Having recently started out my seventh decade, I am old enough not to take a major recession lightly; on the other hand, having seen them before, I’m getting a feel for the market’s cyclical upturns and downturns.
Each generation of politicians and economists tries to flatten the cycle of boom and bust, and every one of them fails to pull it off. So, I think it’s time for a new approach: keep in mind that the economy has its ups and downs, and, by investing wisely, you can reduce the damage a downturn can do to your business or career.
Knowing what I know now, if I could go back to the beginning (and was interested solely in maximising my investments, which I’m not), I would invest only during recessions, when almost everything costs 50 to 90 per cent less than it does during boom times. This would be good for me as an investor, and the economy would benefit from the investment.
This is hard to do for two reasons, first because the economic cycle is slow-boom to bust can take a decade or more.
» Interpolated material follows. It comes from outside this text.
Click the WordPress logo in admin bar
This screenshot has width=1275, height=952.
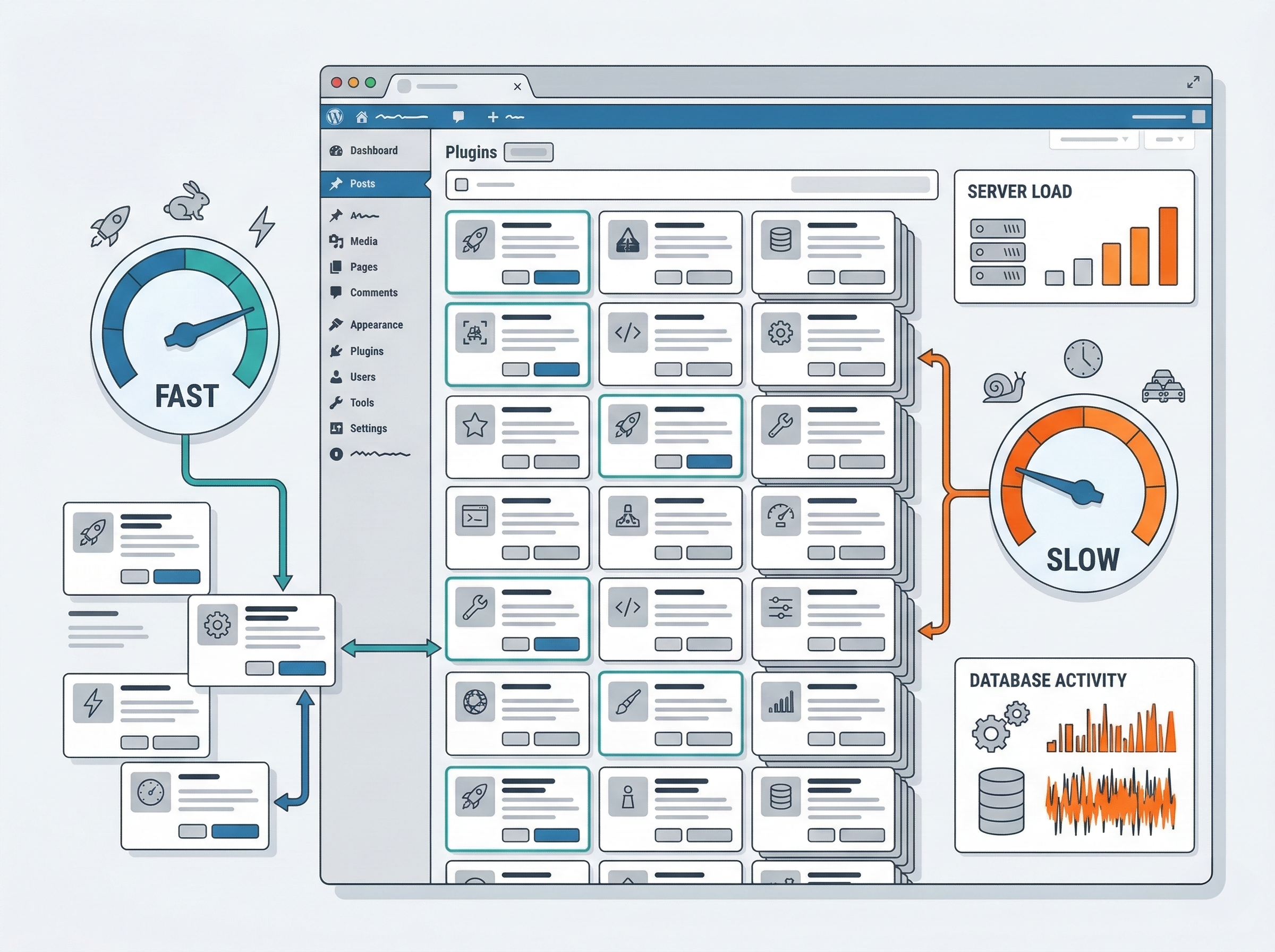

We would have to learn patience. And the second reason is even more challenging: entrepreneurs have to respond to ideas as well as to the market.
There are times when an idea is ripe, but the market is wrong-a situation many entrepreneurs find themselves in right now. What should they do? Simply shrug their shoulders and walk away? Of course not: we can’t just kill our entrepreneurial zeal with the touch of a button.
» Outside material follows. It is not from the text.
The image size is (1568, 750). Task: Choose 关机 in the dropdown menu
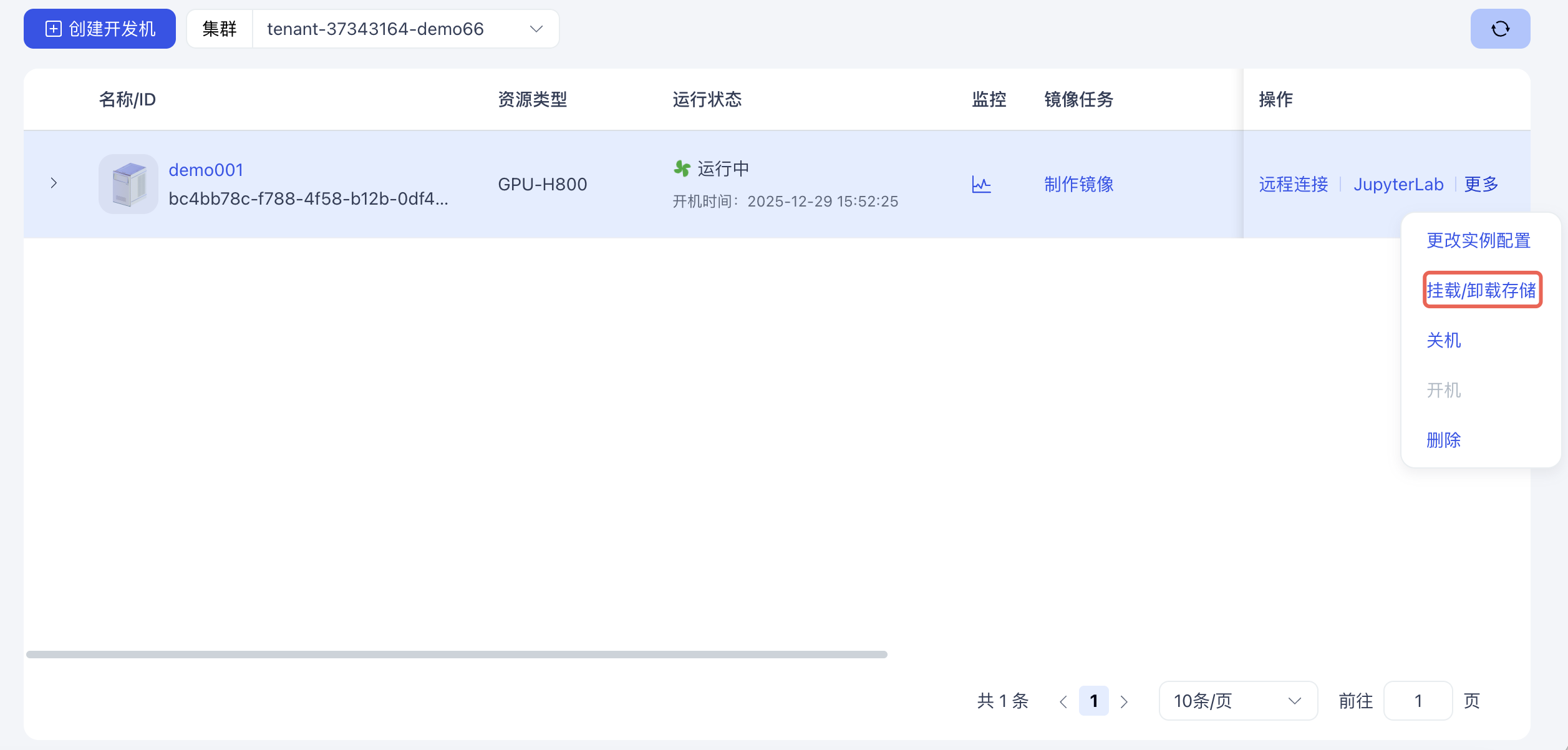point(1443,340)
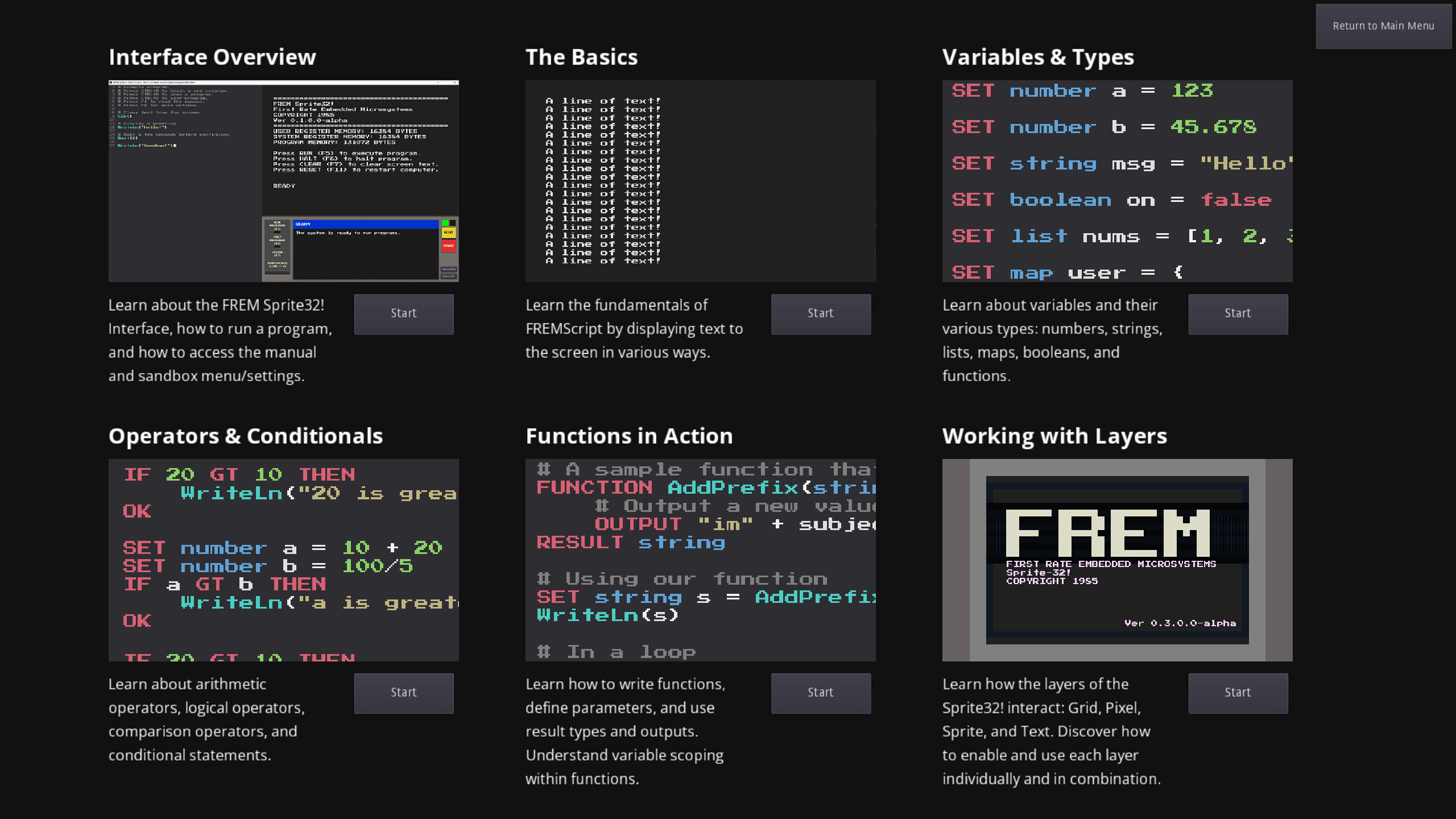Viewport: 1456px width, 819px height.
Task: Start the Functions in Action tutorial
Action: pos(820,693)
The answer is think big, but build small.
Create something you’re proud of, but don’t let it swallow you financially. You don’t need to slather money over a good idea. A good idea will grow by itself. For years, private space programmes consisted of daring engineers in the middle of the desert attempting to launch one rocket after another. Today, thanks to aerospace engineer Burt Rutan’s brilliance, the team at Virgin Galactic is working on the world’s first feasible space tourism operation.
For all the misery the current recession has caused, you can be sure that fortunes are being made. There are big opportunities out there. Big homes that were worth five million are going for half that. Divide some big, handsome homes in university towns into good-quality student accommodation and-who knows?-you might soon be able to afford that big country house you always wanted. Which, by the way, is also now on offer for a fraction of its peak price.
The idea should be simple-simple enough for an individual to turn it into a reality. Small, lean entrepreneurial companies are the future of business.
Not everyone is an entrepreneur. If you want to find out if you have what it takes, save your experiments for evenings and weekends. If you have a secure job, now is certainly not the time to hand in your notice unless you’re absolutely certain that you have a brilliant idea. People on a salary will suffer relatively little during a downturn. Wages may well be frozen, or even reduced, but since the price of many things is coming down they will not be hurt much.
The prospects for people who lose their jobs are, of course, much worse.
If you are an employer, be aware that lay-offs are bad for business. The core of any company is its talent, its expertise and its relationships. Letting employees go must be a last resort. At the beginning of the downturn, we asked the chief executives in the Virgin Group to explore every avenue-from job sharing to reduced working weeks to wage freezes to unpaid leave-before they laid off staff.
And what if you’ve lost your job? Not long ago, a journalist asked me what my advice would be to the newly unemployed. I pointed out, as gently as I could, that there were many people better qualified than me to answer that question. But there is one thought I will share.
If a company had just let me go, I would look for ways for that very business to save money. All businesses-whether they’re booming or busting, young or old, big or small-need to save money. If your office has an account with an expensive cab company, then find one that undercuts it. It burns regular light bulbs? As you take that slow walk to the lift, count the bulbs. Do the math. Show them the savings they could make by switching to energy-efficient bulbs, offer to make the arrangements and ask for a cut.
Many small entrepreneurial opportunities are there for the taking. Most have to do with saving energy. If there’s one thing we know for sure, it’s that fuel is going to get more expensive and probably sooner than later. Many companies have yet to understand that an ailing business can be boosted simply by reducing waste and using energy more efficiently. Most businesses have no idea how much money they’re flushing away on unnecessary document printing, lights that stay on 24/7 for no reason, windows that could be cleaned half as often, energy-hungry office machinery, and pointless travel and shipment costs. Like when people say, ‘I’ll messenger it over right away’ and it’s something that doesn’t even warrant the cost of a fax.
You worked there so you know the problems. You witnessed the waste for years as the money was burned but it was never in your remit to do anything that would take a cost-culture shift. Now’s your chance to make a pitch-offer to do it for a percentage of the savings so they have nothing but upside.
Not every cloud has a silver lining but some of them most certainly do, and it takes a certain kind of rainmaker attitude to find which ones are which.